5.12.13

Estranhos negócios e feitiçarias na Embaixada de Portugal em Paris

A historia que hoje vos conto até parece ficção. No melhor pano cai a nódoa, por isso saliento que a maioria dos diplomatas portugueses
não tem comportamentos idênticos aos aqui descritos - conheço aliás vários diplomatas “a sério”. Mas, como são duas historietas a um tempo ridículas e cómicas, cabem bem nesta série de “histórias tristes”. E, numa escola francesa de jornalismo, aprende-se esta máxima com a qual concordo: quando um avião tem uma avaria em voo a notícia deve ser sempre divulgada, quando chega ao destino sem problemas não é preciso, quando não se verificam incidentes não é notícia.

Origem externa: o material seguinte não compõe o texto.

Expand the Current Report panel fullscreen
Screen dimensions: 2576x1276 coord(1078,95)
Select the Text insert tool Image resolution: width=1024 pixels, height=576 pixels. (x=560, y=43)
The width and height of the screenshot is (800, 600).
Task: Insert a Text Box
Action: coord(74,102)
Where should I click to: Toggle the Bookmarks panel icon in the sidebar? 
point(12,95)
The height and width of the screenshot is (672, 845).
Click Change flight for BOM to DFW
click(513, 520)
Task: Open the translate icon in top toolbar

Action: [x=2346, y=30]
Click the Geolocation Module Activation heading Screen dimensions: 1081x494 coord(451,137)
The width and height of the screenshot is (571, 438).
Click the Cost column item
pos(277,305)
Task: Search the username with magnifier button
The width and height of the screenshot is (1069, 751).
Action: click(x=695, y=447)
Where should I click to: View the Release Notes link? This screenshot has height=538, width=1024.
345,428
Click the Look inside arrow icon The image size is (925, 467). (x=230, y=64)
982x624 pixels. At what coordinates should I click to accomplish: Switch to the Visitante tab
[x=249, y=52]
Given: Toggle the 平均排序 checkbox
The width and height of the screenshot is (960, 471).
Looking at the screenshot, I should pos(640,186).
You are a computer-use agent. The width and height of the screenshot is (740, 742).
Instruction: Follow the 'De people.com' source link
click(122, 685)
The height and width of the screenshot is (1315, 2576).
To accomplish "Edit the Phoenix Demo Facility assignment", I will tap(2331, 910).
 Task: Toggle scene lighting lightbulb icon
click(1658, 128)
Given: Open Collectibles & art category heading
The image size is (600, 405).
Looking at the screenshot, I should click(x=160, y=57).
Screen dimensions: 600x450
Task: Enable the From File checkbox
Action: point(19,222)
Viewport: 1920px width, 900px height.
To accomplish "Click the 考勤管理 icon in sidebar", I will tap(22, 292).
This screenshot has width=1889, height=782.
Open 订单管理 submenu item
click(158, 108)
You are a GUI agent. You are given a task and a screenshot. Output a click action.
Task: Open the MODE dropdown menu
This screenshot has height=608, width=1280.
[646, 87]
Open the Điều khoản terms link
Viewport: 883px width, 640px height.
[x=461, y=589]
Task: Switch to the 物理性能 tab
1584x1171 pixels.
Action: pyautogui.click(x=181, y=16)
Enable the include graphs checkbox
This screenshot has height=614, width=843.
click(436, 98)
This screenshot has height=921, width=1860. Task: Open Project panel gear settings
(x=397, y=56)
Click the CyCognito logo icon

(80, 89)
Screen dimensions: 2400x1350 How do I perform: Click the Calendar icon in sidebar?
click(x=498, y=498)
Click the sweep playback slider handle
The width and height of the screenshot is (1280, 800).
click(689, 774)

. O adido da Embaixada de Portugal ganhava, como os seus colegas, à volta de dez mil euros por mês, mais subsídio para a casa. Mas, como queria ficar rico em pouco tempo – a sua missão, pensava, era curta, de apenas três anos – meteu-se em inacreditáveis negócios paralelos na capital francesa. Comprava carros usados e expunha-os junto ao passeio da porta principal da Embaixada, na zona de estacionamento privativa do corpo diplomático, na rua de Noisiel, em Paris, com o anúncio “à venda” e um número de telemóvel, o dele, no pára-brisas. Quando deu conta dos expedientes, no mínimo invulgares, do adido, o embaixador aborreceu-se com o seu atrevimento: às vezes, o seu motorista nem encontrava lugar para parar o automóvel oficial nos escassos espaços reservados! Proibiu-o então de estacionar os carros para venda na área diplomática. Porque não havia, nem há, estacionamento gratuito naquela zona de Paris
Mas o “diplomata” não se ficou, durante a sua estada em Paris, pela compra e venda de automóveis. Para ganhar dinheiro, revelava uma imaginação quase sem limites. A mulher, notária em Portugal, pediu uma licença sem vencimento e instalou-se em Paris. Esperto, o adido pensou então noutro lucrativo negócio: a esposa passaria a dar conselhos jurídicos (pagos, claro) aos emigrantes que têm, frequentemente, bem intrincados problemas administrativos e jurídicos para resolver nas berças. “Uma mina, com os carros, os conselhos jurídicos e mais o salário vou ficar mesmo rico bem depressa”, terá pensado. Abusando do seu estatuto de diplomata, imaginou uma jogada reveladora do seu génio interesseiro. Tentou, junto do director da rádio Alfa, meter uma cunha para que esta lhe produzisse e difundisse na antena, gratuitamente, anúncios para arranjar clientes para a mulher. Perante a recusa do director, que lhe respondeu dizendo que a publicidade era paga na rádio e o mandou falar com o serviço comercial, amofinou-se e nunca mais falou com ele…
Repito que a maioria dos diplomatas portugueses não é, felizmente, composta por gente bizarra como este adido tão especial. Mas há alguns que protagonizaram situações estranhíssimas, bem grotescas, em Paris.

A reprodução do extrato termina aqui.